Material shown ::
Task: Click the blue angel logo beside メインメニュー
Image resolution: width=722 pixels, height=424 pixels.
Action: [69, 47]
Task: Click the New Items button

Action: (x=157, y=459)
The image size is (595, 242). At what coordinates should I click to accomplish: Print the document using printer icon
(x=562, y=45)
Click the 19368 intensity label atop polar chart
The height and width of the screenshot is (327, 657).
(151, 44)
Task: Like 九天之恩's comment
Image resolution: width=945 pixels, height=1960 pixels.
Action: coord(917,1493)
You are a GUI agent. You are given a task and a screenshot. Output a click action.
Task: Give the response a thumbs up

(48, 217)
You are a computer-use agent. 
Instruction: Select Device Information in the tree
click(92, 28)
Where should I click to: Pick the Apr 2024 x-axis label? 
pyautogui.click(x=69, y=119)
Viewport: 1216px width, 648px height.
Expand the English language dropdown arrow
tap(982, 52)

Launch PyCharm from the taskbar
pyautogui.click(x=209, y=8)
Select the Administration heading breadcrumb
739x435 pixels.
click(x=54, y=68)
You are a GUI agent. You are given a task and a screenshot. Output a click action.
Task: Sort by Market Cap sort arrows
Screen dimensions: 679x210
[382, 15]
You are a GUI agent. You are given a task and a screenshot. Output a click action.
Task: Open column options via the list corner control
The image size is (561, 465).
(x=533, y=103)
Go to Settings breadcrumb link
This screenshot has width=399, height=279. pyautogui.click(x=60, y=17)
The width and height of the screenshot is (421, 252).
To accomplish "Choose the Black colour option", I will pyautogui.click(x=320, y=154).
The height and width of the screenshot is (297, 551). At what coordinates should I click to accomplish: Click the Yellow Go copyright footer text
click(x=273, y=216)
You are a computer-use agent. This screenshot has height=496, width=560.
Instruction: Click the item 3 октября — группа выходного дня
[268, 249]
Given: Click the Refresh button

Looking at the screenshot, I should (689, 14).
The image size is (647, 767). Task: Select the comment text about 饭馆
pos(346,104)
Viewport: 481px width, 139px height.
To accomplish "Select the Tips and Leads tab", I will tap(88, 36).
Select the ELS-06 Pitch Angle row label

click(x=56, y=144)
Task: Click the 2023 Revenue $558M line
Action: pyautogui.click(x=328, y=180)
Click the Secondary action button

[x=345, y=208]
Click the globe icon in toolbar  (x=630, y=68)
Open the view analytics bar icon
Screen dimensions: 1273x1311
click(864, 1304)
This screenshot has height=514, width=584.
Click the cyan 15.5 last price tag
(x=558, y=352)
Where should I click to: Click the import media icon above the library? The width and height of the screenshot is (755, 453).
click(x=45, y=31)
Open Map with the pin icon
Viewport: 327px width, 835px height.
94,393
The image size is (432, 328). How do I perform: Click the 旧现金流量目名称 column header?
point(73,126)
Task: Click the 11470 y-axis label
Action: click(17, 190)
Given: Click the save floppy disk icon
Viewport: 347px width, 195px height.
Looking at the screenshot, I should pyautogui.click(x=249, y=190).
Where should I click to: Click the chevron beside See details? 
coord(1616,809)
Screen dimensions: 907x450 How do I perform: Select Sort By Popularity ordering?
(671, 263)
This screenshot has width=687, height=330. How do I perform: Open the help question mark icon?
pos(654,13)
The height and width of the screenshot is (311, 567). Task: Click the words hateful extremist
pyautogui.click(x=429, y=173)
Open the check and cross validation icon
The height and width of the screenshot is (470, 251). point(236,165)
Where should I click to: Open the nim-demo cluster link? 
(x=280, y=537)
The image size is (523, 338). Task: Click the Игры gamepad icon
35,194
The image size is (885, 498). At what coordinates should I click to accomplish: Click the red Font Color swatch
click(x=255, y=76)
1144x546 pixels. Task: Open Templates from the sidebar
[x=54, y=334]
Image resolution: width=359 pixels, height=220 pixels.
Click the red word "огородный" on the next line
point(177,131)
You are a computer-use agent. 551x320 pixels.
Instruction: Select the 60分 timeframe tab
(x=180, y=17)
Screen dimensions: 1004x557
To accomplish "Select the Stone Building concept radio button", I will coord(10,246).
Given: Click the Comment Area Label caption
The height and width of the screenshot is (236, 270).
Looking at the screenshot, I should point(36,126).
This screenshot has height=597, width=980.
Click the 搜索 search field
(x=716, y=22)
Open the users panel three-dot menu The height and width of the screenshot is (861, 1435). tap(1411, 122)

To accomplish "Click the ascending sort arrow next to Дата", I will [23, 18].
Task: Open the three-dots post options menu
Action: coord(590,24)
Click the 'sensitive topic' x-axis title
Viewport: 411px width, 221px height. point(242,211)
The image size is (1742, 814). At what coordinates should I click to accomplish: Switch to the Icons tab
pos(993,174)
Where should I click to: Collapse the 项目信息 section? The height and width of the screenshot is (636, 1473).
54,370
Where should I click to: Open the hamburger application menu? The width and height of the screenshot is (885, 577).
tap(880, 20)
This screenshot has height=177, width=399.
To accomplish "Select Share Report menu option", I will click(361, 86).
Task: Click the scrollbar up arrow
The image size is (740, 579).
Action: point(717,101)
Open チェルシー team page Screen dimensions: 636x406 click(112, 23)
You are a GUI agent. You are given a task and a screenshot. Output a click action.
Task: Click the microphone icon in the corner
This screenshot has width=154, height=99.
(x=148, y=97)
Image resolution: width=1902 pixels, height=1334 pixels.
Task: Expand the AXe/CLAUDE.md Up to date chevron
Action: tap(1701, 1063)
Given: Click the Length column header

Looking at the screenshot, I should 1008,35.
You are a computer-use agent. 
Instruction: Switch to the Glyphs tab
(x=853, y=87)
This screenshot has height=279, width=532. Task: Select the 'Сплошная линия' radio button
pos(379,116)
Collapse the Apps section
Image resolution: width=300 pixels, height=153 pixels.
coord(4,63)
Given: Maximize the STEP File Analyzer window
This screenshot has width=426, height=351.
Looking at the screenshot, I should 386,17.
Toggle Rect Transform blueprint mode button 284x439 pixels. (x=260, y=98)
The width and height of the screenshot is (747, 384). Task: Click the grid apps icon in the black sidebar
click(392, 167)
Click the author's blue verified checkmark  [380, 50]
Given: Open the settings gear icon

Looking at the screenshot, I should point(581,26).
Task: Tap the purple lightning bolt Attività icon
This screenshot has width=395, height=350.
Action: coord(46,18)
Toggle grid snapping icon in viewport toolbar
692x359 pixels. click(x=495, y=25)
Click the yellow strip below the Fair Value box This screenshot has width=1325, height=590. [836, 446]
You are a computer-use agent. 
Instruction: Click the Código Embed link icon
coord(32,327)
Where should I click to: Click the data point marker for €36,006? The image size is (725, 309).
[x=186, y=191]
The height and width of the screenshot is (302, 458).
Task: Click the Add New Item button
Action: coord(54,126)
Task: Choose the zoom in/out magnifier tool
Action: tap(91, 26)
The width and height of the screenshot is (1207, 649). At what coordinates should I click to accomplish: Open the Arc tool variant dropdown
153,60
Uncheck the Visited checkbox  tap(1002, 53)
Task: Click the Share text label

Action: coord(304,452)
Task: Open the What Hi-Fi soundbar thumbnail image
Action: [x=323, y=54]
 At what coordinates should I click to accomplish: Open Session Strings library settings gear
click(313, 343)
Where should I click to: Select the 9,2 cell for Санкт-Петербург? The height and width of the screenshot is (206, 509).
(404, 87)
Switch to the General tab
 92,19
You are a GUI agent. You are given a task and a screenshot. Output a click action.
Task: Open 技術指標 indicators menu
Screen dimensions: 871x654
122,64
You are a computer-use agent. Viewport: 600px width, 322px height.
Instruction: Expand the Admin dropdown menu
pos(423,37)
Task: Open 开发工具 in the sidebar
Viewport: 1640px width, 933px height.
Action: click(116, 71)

Your task ::
Copy the entries above word for word, from the start of the entries through the line that contains "(x=562, y=45)".

The response ::
Task: Click the blue angel logo beside メインメニュー
Image resolution: width=722 pixels, height=424 pixels.
Action: [69, 47]
Task: Click the New Items button

Action: (x=157, y=459)
The image size is (595, 242). At what coordinates should I click to accomplish: Print the document using printer icon
(x=562, y=45)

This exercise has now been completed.